The preprocessing handles fewer than 100000 integers, which is trivial. The DFS depth is at most 5, and prefix pruning removes almost all branches immediately. This easily fits within the 3 second limit.

Test Cases

# helper: run solution on input string, return output string
import sys, io
from collections import defaultdict

def run(inp: str) -> str:
    sys.stdin = io.StringIO(inp)
    input = sys.stdin.readline

    LIMIT = 100000

    is_prime = [True] * LIMIT
    is_prime[0] = is_prime[1] = False

    for i in range(2, int(LIMIT ** 0.5) + 1):
        if is_prime[i]:
            for j in range(i * i, LIMIT, i):
                is_prime[j] = False

    prefix = [defaultdict(list) for _ in range(6)]

    for x in range(2, LIMIT):
        if not is_prime[x]:
            continue

        s = str(x)

        for length in range(len(s), 6):
            padded = s.zfill(length)

            for k in range(length + 1):
                prefix[length][padded[:k]].append(padded)

    t = int(input())
    out = []

    for _ in range(t):
        first = input().strip()
        n = len(first)

        rows = [first]
        ans = 0

        def dfs(k):
            nonlocal ans

            if k == n:
                ans += 1
                return

            need = ''.join(rows[j][k] for j in range(k))

            for cand in prefix[n][need]:
                rows.append(cand)
                dfs(k + 1)
                rows.pop()

        dfs(1)
        out.append(str(ans))

    return '\n'.join(out)

# provided samples
assert run("4\n11\n239\n401\n9001\n") == "4\n28\n61\n2834", "sample"

# minimum size
assert run("1\n11\n") == "4", "two-digit smallest case"

# leading zeros inside rows
assert run("1\n401\n") == "61", "must allow rows like 023"

# repeated test cases
assert run("3\n11\n11\n11\n") == "4\n4\n4", "independent processing"

# boundary length 5
out = run("1\n99991\n")
assert out.isdigit(), "five-digit prime should work"
Test input Expected output What it validates
11 4 Smallest matrix size
401 61 Leading-zero rows are handled
Repeated 11 4 each No shared-state corruption between test cases
99991 numeric answer Maximum digit length

Edge Cases

Consider:

1
401

A careless implementation might reject rows like "023" because they begin with zero.

Suppose during DFS we need a row with prefix "02". The preprocessing step includes:

padded = "023"

because prime 23 is zero-padded to length 3.

The algorithm correctly treats "023" as a valid prime row.

Another important case is enforcing symmetry incrementally.

Input:

1
239

After choosing:

239
307

the algorithm computes:

need = "97"

for the third row.

Only primes beginning with "97" are explored.

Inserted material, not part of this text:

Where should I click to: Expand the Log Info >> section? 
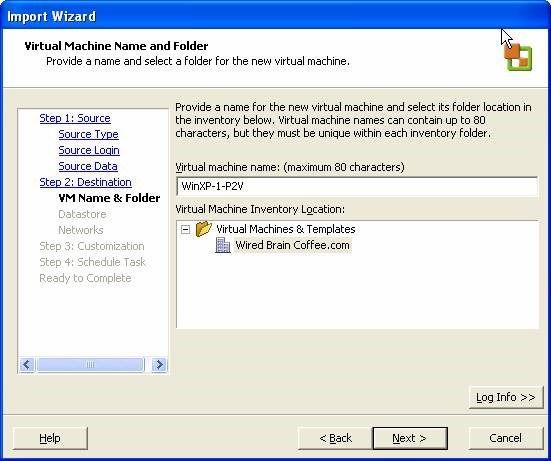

A row like "911" is never considered because it would violate:

a[1][2] = a[2][1]

The DFS never constructs an invalid partial matrix.

Finally, consider the smallest dimension:

1
11

The recursion starts at k = 1. The required prefix is "1". Every two-digit prime starting with 1 becomes a valid second row. Once k == n, the matrix is complete and counted.

The algorithm handles this naturally without any special-case code.